=== Provided data ===

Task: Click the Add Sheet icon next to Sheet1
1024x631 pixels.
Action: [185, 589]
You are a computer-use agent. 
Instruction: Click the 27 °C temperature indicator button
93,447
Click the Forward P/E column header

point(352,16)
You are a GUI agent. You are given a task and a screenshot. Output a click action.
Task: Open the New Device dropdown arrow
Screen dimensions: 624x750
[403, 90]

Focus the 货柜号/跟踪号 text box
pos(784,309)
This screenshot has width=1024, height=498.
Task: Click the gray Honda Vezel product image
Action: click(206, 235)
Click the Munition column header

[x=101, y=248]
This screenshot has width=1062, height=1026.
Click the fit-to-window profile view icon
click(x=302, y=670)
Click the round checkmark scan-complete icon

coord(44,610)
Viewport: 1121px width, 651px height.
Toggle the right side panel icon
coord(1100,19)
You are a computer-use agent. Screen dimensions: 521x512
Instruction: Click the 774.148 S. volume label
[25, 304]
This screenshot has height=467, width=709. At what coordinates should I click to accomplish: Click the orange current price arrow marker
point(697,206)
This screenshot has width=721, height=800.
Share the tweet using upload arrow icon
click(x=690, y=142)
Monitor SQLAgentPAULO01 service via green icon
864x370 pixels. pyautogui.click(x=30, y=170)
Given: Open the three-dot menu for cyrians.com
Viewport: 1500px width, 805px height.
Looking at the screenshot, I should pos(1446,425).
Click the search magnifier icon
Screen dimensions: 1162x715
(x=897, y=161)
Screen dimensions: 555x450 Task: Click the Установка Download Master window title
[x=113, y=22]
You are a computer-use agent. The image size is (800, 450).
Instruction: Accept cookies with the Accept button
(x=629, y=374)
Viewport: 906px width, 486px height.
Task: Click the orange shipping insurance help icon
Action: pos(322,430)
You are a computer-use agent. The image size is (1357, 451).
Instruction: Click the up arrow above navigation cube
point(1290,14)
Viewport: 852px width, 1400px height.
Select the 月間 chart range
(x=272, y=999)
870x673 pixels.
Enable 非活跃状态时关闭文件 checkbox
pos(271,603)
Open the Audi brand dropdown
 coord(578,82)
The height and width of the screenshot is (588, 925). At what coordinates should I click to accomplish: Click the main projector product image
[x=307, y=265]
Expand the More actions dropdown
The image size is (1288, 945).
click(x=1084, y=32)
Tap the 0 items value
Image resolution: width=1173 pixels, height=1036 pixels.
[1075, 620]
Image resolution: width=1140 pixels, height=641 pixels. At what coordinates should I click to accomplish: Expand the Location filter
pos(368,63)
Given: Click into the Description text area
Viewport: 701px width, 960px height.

===

The records above should be transcribed in full, with no differences.

Task: Click the Add Sheet icon next to Sheet1
1024x631 pixels.
Action: [185, 589]
You are a computer-use agent. 
Instruction: Click the 27 °C temperature indicator button
93,447
Click the Forward P/E column header

point(352,16)
You are a GUI agent. You are given a task and a screenshot. Output a click action.
Task: Open the New Device dropdown arrow
Screen dimensions: 624x750
[403, 90]

Focus the 货柜号/跟踪号 text box
pos(784,309)
This screenshot has width=1024, height=498.
Task: Click the gray Honda Vezel product image
Action: click(206, 235)
Click the Munition column header

[x=101, y=248]
This screenshot has width=1062, height=1026.
Click the fit-to-window profile view icon
click(x=302, y=670)
Click the round checkmark scan-complete icon

coord(44,610)
Viewport: 1121px width, 651px height.
Toggle the right side panel icon
coord(1100,19)
You are a computer-use agent. Screen dimensions: 521x512
Instruction: Click the 774.148 S. volume label
[25, 304]
This screenshot has height=467, width=709. At what coordinates should I click to accomplish: Click the orange current price arrow marker
point(697,206)
This screenshot has width=721, height=800.
Share the tweet using upload arrow icon
click(x=690, y=142)
Monitor SQLAgentPAULO01 service via green icon
864x370 pixels. pyautogui.click(x=30, y=170)
Given: Open the three-dot menu for cyrians.com
Viewport: 1500px width, 805px height.
Looking at the screenshot, I should pos(1446,425).
Click the search magnifier icon
Screen dimensions: 1162x715
(x=897, y=161)
Screen dimensions: 555x450 Task: Click the Установка Download Master window title
[x=113, y=22]
You are a computer-use agent. The image size is (800, 450).
Instruction: Accept cookies with the Accept button
(x=629, y=374)
Viewport: 906px width, 486px height.
Task: Click the orange shipping insurance help icon
Action: pos(322,430)
You are a computer-use agent. The image size is (1357, 451).
Instruction: Click the up arrow above navigation cube
point(1290,14)
Viewport: 852px width, 1400px height.
Select the 月間 chart range
(x=272, y=999)
870x673 pixels.
Enable 非活跃状态时关闭文件 checkbox
pos(271,603)
Open the Audi brand dropdown
 coord(578,82)
The height and width of the screenshot is (588, 925). At what coordinates should I click to accomplish: Click the main projector product image
[x=307, y=265]
Expand the More actions dropdown
The image size is (1288, 945).
click(x=1084, y=32)
Tap the 0 items value
Image resolution: width=1173 pixels, height=1036 pixels.
[1075, 620]
Image resolution: width=1140 pixels, height=641 pixels. At what coordinates should I click to accomplish: Expand the Location filter
pos(368,63)
Given: Click into the Description text area
Viewport: 701px width, 960px height.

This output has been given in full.